• [Written problem] Please pick out every line of the listing below that contains the string "report", and copy each one in full.

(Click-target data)

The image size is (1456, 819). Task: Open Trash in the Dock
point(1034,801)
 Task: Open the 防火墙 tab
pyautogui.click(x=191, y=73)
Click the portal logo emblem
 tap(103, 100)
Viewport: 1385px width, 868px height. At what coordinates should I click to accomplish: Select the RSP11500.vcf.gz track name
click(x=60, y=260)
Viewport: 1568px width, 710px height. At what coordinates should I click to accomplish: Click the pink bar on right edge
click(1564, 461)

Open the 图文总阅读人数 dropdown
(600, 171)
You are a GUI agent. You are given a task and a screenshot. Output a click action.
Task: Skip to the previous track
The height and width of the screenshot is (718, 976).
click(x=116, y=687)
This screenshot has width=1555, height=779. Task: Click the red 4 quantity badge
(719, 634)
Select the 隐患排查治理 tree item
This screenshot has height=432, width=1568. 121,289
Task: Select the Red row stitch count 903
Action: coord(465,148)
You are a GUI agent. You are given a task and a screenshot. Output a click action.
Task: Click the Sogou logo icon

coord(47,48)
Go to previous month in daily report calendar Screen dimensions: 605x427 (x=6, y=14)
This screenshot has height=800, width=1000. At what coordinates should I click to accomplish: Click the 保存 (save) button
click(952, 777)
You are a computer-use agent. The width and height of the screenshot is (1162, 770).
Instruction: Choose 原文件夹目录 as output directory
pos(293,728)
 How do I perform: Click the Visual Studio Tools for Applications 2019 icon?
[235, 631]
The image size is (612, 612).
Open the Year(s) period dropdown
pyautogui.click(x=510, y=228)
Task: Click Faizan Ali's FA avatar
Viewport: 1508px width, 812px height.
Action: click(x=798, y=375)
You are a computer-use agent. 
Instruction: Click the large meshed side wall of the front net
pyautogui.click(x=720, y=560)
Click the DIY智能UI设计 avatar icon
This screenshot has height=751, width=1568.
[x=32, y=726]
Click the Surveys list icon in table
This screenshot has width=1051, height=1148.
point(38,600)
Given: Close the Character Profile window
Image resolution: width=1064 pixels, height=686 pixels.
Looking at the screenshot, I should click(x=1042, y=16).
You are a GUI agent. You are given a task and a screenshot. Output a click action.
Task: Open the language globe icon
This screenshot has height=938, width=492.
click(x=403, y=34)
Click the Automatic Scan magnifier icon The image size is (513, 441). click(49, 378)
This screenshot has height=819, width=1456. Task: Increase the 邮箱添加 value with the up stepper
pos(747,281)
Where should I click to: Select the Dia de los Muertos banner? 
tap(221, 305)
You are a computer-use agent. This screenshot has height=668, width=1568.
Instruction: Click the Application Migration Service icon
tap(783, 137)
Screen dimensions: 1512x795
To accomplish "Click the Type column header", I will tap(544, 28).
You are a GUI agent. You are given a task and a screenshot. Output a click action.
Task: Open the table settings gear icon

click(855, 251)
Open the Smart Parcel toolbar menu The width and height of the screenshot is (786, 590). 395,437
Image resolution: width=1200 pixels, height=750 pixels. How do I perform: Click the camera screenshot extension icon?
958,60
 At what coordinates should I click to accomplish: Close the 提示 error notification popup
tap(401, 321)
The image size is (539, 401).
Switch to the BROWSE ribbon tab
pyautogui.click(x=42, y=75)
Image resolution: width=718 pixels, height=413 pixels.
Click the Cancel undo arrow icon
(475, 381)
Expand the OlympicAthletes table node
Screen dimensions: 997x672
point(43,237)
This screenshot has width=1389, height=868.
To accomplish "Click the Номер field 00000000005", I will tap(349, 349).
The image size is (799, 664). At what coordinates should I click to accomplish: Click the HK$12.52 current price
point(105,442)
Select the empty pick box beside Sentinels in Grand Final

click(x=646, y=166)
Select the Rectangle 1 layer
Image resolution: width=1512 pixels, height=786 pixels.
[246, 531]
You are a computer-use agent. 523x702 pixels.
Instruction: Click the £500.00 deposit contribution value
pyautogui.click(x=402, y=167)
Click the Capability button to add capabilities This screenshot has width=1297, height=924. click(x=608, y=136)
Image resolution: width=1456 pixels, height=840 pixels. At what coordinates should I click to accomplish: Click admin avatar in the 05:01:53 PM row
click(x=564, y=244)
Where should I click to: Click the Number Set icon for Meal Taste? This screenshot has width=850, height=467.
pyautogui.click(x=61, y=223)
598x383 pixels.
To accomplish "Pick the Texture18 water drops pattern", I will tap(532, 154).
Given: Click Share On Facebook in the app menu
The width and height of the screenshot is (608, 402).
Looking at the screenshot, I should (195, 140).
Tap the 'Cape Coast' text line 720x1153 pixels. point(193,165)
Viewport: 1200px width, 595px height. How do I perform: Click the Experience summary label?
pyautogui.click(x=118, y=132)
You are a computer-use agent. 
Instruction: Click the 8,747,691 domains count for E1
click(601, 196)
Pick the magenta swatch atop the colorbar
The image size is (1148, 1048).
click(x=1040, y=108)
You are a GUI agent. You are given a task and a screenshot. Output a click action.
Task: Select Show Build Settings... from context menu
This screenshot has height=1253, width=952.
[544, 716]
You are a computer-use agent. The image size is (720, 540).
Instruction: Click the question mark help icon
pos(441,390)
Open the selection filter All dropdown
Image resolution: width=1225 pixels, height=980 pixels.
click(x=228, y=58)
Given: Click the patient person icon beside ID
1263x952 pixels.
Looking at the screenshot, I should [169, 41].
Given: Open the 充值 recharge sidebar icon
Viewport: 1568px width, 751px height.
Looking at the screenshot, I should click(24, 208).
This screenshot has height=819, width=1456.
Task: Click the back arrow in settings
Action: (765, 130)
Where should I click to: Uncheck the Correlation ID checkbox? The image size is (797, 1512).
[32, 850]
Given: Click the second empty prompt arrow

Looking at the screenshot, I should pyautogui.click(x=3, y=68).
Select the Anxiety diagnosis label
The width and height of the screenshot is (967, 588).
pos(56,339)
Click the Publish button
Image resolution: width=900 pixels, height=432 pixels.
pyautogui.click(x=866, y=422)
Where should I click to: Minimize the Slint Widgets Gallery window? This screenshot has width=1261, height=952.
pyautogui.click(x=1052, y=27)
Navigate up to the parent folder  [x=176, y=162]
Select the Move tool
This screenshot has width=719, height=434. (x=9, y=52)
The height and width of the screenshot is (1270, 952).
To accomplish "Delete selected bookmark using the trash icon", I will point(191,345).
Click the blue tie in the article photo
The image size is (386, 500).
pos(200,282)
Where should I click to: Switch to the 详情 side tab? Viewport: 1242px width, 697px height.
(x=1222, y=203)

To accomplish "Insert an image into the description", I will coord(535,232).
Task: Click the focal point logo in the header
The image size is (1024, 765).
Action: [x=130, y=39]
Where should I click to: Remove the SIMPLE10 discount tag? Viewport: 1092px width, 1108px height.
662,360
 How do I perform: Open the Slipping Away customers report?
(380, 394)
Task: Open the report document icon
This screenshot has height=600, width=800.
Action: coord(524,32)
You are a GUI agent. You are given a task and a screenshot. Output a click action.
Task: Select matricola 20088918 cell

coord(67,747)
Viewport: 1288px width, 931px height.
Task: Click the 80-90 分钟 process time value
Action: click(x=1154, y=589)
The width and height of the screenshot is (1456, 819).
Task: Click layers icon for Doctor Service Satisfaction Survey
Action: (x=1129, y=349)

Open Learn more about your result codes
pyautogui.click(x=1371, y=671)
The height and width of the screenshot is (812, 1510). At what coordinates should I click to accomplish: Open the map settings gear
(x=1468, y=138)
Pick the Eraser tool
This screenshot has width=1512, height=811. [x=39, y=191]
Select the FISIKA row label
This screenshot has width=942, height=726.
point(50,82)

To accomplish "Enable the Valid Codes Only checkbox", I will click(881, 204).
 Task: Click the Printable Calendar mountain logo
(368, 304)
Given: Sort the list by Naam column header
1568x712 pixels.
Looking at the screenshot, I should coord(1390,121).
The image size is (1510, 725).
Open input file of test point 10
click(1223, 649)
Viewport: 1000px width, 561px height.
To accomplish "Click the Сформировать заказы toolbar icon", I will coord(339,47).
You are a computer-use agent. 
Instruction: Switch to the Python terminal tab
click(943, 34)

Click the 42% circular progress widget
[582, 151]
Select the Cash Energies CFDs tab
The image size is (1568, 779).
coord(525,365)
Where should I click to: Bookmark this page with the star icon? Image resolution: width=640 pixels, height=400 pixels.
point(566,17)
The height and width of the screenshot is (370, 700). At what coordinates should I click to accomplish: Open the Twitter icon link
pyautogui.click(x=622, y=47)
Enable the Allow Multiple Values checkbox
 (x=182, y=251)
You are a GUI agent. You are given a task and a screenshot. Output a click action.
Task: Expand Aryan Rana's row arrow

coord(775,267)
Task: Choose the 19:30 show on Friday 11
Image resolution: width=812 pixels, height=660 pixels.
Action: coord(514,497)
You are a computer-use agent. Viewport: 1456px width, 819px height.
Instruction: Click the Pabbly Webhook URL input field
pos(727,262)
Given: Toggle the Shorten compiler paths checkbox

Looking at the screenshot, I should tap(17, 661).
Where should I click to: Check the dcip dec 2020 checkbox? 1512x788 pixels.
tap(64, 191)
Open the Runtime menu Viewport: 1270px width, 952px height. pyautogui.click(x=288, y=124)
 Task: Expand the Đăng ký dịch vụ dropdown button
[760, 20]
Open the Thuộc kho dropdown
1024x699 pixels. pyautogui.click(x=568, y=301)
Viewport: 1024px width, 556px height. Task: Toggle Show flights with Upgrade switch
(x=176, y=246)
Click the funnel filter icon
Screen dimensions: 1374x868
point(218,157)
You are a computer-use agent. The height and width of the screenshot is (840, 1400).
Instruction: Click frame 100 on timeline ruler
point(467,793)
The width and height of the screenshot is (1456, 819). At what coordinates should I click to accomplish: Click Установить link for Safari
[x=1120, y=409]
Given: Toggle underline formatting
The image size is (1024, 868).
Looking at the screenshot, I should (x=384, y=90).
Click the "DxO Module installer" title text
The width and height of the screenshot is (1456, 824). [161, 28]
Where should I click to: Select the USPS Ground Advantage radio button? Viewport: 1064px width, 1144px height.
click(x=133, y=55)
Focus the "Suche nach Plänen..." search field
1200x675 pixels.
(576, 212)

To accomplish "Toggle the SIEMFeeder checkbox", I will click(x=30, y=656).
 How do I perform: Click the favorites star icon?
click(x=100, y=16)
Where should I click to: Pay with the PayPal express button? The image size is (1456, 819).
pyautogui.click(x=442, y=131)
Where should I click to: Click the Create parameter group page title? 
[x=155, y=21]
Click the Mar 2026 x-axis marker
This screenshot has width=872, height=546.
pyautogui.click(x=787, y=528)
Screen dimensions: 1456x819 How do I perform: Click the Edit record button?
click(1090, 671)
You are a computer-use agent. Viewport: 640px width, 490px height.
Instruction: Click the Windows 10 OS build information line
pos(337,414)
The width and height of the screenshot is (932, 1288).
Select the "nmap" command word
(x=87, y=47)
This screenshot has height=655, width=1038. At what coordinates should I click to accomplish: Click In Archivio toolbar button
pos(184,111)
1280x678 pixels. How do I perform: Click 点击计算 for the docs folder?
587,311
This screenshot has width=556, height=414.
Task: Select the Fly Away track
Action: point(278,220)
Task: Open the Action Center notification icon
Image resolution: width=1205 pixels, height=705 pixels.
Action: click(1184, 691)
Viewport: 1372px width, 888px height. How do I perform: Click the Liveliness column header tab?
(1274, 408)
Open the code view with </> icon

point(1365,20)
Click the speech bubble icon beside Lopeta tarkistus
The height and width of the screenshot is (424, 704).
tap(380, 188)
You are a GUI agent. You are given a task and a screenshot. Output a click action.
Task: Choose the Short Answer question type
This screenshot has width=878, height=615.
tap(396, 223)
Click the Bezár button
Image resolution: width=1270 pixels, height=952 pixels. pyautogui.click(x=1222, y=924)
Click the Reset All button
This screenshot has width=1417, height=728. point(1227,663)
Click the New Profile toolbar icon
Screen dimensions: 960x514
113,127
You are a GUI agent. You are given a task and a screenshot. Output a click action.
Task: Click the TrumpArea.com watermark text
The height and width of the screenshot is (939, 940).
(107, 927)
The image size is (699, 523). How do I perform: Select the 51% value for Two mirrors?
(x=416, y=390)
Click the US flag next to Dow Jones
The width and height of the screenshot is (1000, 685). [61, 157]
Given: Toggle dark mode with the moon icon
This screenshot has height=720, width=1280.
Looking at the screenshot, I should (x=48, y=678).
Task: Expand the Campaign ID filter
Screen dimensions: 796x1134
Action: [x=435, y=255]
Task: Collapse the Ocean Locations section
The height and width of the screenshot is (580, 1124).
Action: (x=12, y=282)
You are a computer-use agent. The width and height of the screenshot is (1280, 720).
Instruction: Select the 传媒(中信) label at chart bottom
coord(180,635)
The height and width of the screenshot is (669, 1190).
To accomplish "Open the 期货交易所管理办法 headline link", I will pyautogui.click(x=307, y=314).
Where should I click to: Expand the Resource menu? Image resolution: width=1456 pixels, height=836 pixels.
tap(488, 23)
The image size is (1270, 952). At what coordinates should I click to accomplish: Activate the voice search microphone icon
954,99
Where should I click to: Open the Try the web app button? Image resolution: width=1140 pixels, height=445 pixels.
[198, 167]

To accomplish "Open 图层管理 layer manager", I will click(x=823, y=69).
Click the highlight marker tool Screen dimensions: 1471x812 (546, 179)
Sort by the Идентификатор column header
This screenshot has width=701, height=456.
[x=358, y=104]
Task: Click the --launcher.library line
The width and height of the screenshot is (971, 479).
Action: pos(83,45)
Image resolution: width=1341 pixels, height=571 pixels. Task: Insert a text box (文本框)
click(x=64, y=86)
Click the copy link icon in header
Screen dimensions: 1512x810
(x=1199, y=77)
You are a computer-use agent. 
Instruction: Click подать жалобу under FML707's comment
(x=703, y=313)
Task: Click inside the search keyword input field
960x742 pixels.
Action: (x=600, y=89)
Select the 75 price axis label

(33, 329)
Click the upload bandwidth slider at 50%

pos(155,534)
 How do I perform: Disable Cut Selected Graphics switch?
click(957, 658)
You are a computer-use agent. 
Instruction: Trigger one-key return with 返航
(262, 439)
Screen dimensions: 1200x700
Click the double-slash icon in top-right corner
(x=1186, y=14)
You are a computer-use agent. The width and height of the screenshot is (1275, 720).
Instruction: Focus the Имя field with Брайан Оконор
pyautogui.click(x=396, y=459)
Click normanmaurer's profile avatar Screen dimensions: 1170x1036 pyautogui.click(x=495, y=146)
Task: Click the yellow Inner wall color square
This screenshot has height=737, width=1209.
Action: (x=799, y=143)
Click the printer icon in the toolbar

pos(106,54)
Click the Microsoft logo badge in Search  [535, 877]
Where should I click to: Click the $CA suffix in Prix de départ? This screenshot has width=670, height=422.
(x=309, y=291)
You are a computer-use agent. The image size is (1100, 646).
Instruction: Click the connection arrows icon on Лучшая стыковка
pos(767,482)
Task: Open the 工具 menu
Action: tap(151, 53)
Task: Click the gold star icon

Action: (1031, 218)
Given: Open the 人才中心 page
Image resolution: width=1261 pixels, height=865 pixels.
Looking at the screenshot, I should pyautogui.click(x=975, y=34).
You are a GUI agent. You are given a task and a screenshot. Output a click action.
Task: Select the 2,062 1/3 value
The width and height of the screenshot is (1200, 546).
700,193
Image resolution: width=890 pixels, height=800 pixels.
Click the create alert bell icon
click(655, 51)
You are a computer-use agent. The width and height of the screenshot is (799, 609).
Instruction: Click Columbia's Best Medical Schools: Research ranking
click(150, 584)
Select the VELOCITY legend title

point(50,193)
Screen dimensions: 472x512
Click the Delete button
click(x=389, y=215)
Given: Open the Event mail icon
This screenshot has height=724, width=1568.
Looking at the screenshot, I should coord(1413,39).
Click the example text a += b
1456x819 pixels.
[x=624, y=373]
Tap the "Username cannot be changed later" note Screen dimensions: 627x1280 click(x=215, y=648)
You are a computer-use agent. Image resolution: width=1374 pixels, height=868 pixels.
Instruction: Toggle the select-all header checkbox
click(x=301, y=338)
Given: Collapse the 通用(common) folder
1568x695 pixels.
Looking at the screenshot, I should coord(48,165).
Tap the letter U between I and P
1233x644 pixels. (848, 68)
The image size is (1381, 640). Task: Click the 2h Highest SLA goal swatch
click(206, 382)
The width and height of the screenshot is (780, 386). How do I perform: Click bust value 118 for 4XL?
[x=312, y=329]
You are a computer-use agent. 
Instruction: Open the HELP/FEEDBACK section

• [Complete output]
Go to previous month in daily report calendar Screen dimensions: 605x427 (x=6, y=14)
 How do I perform: Open the Slipping Away customers report?
Task: Open the report document icon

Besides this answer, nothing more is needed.